Je crains que nous ne puissions à l’avenir faire l’économie de mesures plus directives, voire coercitives, qui dépasseront, nécessité oblige, la liberté d’installation. Les patients attendent des médecins ! Or, sur un plan strictement financier, ces derniers peuvent très bien vivre à la campagne. Leur présence confortera les pharmacies rurales et rassurera les populations.

L’accès aux nouvelles technologies constitue un autre enjeu de taille. En matière de téléphonie mobile, on nous dit que les fameuses zones blanches sont en voie de résorption. Certes, mais encore faut-il s’entendre sur la notion de couverture ! Je vous invite, monsieur le ministre, à venir dans le Lot : vous verrez qu’il y subsiste de nombreuses zones grises… Dans certaines communes, la réception varie, pouvant être nulle à certains endroits alors qu’elle est satisfaisante à proximité. Il faut alors héler un passant et lui demander où passe le mobile : ce peut être en haut du bourg, devant l’église ou même dans le cimetière. §En outre, les calculs de couverture sont effectués à l’extérieur des bâtiments et sans déplacement, les téléphones n’ayant alors de mobiles que le nom.

Quant à Internet, 95 % de la population aurait accès au haut débit. Là encore, il faut nuancer ! Vous avez fixé l’objectif du très haut débit pour tous d’ici à 2025, avec 900 millions d’euros destinés aux territoires ruraux dans le cadre de ce plan. C’est bien, mais je crois qu’un engagement plus substantiel serait bienvenu pour accélérer le processus et rapprocher l’échéance. Vous le savez, certaines zones moins rentables pour les opérateurs privés sont laissées à la charge des collectivités.
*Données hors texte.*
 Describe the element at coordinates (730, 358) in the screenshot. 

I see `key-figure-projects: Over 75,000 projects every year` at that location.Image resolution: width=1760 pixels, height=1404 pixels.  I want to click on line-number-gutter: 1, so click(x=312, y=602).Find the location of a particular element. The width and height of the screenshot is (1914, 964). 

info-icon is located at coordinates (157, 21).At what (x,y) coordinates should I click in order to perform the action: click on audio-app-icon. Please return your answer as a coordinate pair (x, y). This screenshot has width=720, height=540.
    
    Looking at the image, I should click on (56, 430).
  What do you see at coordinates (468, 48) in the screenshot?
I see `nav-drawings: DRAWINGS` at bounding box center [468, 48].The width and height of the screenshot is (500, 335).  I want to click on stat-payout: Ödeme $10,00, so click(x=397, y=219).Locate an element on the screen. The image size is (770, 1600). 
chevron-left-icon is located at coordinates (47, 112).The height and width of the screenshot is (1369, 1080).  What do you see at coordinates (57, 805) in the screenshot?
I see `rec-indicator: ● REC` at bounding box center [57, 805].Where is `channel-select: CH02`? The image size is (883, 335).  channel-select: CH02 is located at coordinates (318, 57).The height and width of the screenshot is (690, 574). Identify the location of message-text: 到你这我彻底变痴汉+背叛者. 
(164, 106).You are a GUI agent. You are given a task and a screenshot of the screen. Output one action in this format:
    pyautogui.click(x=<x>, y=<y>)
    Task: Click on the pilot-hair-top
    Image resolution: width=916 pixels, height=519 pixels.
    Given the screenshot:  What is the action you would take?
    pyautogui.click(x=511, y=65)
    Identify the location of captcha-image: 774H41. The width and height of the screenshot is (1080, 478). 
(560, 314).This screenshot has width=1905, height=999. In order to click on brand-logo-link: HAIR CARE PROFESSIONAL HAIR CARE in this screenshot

Bien d’autres aspects mériteraient des commentaires. En particulier, le maintien d’une agriculture forte et diversifiée apparaît comme la condition de la vitalité des territoires ruraux, de même que le développement des infrastructures de transport. J’ai d’ailleurs eu l’occasion de dire vendredi ce que je pensais du schéma national d’infrastructures de transport, le SNIT.

Sur tous ces sujets, le Gouvernement doit tenir ses engagements. Le malaise des territoires est réel. Il faut aujourd’hui renouveler le pacte de confiance entre les collectivités et l’État. Pour les territoires les plus fragiles, la solidarité nationale est plus que jamais nécessaire et le groupe du RDSE, dans la tradition radicale et républicaine, milite plus que jamais pour un État péréquateur et aménageur.